IS
Each of us have had situations in our lives which fall into the category of “I can’t believe this is happening”. Some have had many.
With the recent, abrupt halt to what was once normal, everyone has been challenged. Those whose lives were in a good rhythm of “all is well” had to face the reality of a new normal. A huge adjustment. There are others who were in the midst of “all is not well” when the curtain of covid-19 fell upon their already challenged world. Many of them thinking, “Couldn’t have been worse timing.”
Whether it be unresolved custody issues and having to surrender beloved children to an unstable parent; a marriage rift with strife; already tenable finances; a teenager in the throes of rebellion; a child with cancer; unresolved issues from betrayal; addictions…….and the list can go on and on. One who was just doing ok living right at the water line is now suddenly pushed under by the sudden unexpected pressure of a “knock you off your feet” wave.
The above photo is of a piece of paper from my own personal tsunami years ago. There was a situation in my life that took me under the water line. Like most I wanted a magic bullet to change the circumstance. I wanted a modern day sign and wonder from Jesus. Just one touch and there would be healing. It was a very long season without remediation. Entangled in a constant liturgy of “this wasn’t supposed to happen” and “if only……..” with multiple fill in the blanks, it became an endless cycle of rehashing and ruminating. It was a redundant circle of thoughts that kept me trapped in my self- imposed prison. Thoughts lead to emotions. Toxic thinking leads to toxic emotions. And down and down she goes into a pit………………..not because of the circumstance, mind you. But because of my tenacious clinging to the now broken pieces of my world. As if my thought tornado could change the past or my anxiety level be mitigated by the attempt of piecing back together imploded remains.
One day I was led to read the account of the death of Lazarus in the 11th chapter of the book of John. After the fact I realized it was not coincidental I was directed to that passage. It was through the loving direction of a compassionate Heavenly Father watching His child in a tormented struggle.
Jesus seems to be quite nonchalant about his coming to the epicenter of the crisis of his friend Lazarus’ serious illness. Martha and Mary, sisters of Lazarus, and also close friends of Jesus Who often spent time in their home, sent a timely word of needed expediency. Yet Jesus waited until Lazarus died to arrive. Individually met by each of the women with an emotionally laden, “if only you had come………then Lazarus wouldn’t have died!!!” Jesus didn’t defend His actions. He merely said His Father would be glorified through this present situation.
In the midst of this encounter is one of the most beautiful passages in all of scripture: “Jesus wept.” Such deep compassion and empathy for their pain……….no greater gift than for a friend to share reflective tears.
And then the culmination: Jesus calls forth Lazarus from the tomb. Lazarus arises from death to life hobbling out in his grave clothes which he, himself, could not remove. The Lord told the others to remove the bindings. Grave clothes are pretty smelly.
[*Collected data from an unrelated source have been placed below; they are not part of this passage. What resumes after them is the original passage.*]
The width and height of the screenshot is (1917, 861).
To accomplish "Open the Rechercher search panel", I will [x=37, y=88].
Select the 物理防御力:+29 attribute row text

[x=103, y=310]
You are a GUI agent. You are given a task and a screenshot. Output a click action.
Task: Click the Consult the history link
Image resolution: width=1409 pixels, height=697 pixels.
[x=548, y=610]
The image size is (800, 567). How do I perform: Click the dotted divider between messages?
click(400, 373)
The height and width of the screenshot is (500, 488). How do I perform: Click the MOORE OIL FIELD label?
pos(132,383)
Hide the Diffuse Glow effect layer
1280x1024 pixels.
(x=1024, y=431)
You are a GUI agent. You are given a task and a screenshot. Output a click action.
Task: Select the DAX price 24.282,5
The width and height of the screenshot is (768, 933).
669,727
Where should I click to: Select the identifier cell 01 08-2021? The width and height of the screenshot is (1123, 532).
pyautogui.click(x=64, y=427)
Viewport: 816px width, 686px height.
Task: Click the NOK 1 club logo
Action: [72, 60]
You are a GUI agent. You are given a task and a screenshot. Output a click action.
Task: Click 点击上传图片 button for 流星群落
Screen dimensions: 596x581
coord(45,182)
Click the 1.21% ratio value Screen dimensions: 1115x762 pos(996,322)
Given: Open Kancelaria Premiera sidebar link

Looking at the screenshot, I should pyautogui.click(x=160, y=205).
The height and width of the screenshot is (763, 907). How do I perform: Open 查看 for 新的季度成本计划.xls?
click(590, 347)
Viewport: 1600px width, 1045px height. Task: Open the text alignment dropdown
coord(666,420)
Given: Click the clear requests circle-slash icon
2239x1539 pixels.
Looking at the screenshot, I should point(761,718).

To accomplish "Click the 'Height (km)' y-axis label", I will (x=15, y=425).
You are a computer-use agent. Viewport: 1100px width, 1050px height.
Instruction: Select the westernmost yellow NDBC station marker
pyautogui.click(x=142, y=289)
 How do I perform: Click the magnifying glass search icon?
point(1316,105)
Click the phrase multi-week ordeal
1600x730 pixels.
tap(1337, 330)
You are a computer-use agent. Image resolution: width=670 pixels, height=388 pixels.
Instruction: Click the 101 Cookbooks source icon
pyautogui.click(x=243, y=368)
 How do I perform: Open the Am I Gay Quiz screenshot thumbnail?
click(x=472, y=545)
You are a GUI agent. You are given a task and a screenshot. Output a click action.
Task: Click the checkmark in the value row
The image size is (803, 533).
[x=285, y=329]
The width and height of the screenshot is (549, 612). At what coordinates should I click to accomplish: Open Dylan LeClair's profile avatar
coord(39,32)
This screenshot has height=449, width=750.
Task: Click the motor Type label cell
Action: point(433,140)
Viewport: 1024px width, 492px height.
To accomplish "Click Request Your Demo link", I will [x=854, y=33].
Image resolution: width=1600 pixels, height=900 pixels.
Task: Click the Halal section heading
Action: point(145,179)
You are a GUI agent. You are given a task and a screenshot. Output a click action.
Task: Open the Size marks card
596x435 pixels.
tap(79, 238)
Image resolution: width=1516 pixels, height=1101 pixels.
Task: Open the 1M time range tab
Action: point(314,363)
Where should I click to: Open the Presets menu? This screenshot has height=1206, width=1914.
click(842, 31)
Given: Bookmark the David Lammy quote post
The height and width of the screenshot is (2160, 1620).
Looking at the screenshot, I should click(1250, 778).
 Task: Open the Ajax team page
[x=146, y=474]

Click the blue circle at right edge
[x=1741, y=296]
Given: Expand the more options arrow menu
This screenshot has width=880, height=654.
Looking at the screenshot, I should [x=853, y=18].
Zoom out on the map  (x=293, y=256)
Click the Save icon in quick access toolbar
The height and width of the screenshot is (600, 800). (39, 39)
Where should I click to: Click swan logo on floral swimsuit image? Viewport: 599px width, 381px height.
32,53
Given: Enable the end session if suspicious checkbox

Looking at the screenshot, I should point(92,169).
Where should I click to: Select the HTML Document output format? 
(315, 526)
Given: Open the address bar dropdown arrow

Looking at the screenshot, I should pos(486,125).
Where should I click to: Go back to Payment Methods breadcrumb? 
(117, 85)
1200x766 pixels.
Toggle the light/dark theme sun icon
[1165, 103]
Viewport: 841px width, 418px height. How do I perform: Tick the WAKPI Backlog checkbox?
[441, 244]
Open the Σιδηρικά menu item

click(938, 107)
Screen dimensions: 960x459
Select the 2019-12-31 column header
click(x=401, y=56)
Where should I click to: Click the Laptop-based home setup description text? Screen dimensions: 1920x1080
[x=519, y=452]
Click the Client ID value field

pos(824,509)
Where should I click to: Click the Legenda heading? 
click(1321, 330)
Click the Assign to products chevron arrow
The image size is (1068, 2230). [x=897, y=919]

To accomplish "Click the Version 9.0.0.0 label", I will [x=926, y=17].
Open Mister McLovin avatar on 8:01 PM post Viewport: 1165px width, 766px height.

Lazarus had to allow others to get close enough to have that intimate role in his release.
It was in the reading of that passage the Lord challenged me to surrender all of my “if onlys” to Him in exchange for “But God…”. This was a pivotal place in my life journey as I realized the prerogative was His in regard to the filling of the blanks. The narrative belonged to Him not to me.
The IS card represented “this IS my reality”. Regardless of whether I liked this reality it was my reality. Wrestling with the shouldn’t haves or should haves simply prevented me from accepting my present circumstance. I had “IS” cards posted most everywhere: on the mirror, dashboard of my car, office wall……as a consistent reminder when I tended to gravitate to the left or to the right.
Acceptance doesn’t mean our circumstance is fine. It simply means it is what it is. There is a need to surrender. The difference between resignation and surrender depends upon to Whom we are surrendering. When it is the God of the Universe it surely puts into perspective what little we actually are able to control. Anxiety is created by focusing upon what is outside of our control.
There was another truth that took hold which became my compass: Jesus was the Great I Am of my IS. He was The Way, The Truth and The Life, personally inviting me to walk with Him as He navigated me through that period of time and over to the other side.
And all of those broken pieces? Once I surrendered them to Him He proceeded to recycle them into something quite beautiful. This is the promise given us in Romans 8:28.
I don’t know where you might be on the spectrum of this season of upside down and suffering. But He does. The same One Who met with Martha and Mary and shed tears, called Lazarus to life, is the same One Who died for each of us…and rose….that we would have life abundant.
You may have a multitude of “if onlys” and swirling with fear and worry. As the days roll into weeks and beyond, you may be weary and discouraged. My prayer for you is that you would surrender your “if onlys” and entrust them to the only One Who can bring life from death, beauty from ashes.
It begins with a step of faith which then leads to another and then another.
God is not One Who astral projects us from point A to point Z. It is in the intimate relationship of walking with Him, trusting Him, that we become changed. And all along we thought it was about the change in circumstance. It is much deeper. It is about His kingdom come and His will being done.